* INSTRUCTIONS FOR THE TASK:
Please write what comes next in the passage about the band Slightly Stoopid, picking up after its final sentence.

* SELECTED EXTRACT:

******

As a musical brotherhood since 1995, Slightly Stoopid, led by the vastly versatile duo of Miles Doughty and Kyle McDonald, has expanded its fusion of rock, reggae, acoustic soul, hip hop, heavy metal, and punk rock, and achieved artistic freedom and commercial success while subscribing to their own DIY ethos. In the process, the talented collective has grown both onstage — from their original trio to a seven-piece ensemble — and as the generational forebearer of an immensely growing subculture and lifestyle movement.
Bound by their devotion to a musical agenda that relies on the spirit of collaboration and improvisation, and a social agenda that advocates for the freedom and legalization of marijuana, Slightly Stoopid's musical melting pot continues to earn the respect of their mentors and peers, inspire countless young musicians, and delight millions of fans.

******

* MATERIAL PROVIDED:
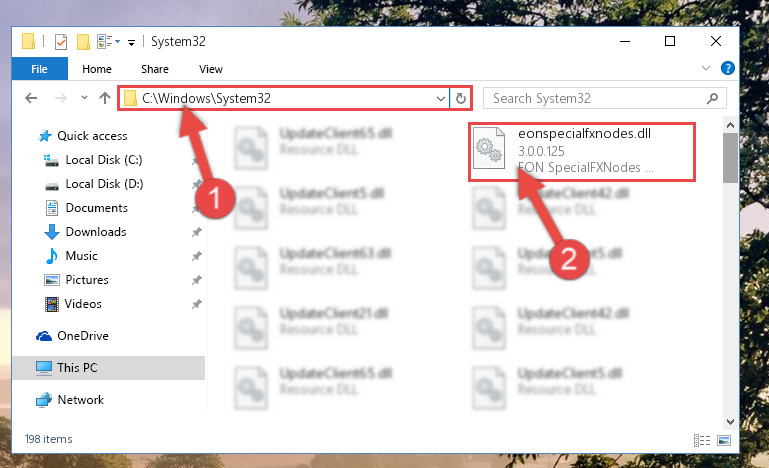Expand the address bar history dropdown
The width and height of the screenshot is (769, 468).
click(440, 99)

******

* TASK ANSWER:
Doughty and McDonald grew up together in the Ocean Beach neighborhood of San Diego. By age 11 they had their first acoustic guitars, bonding over Metallica, Megadeth, and Mötley Crüe. In the mid-1990s they attended Point Loma High School and formed Slightly Stoopid, playing their first gig — a punky and subversive lunchtime set on the quad — that earned them a trip to the vice-principal's office and a reprimand for the trio's explicit lyrics.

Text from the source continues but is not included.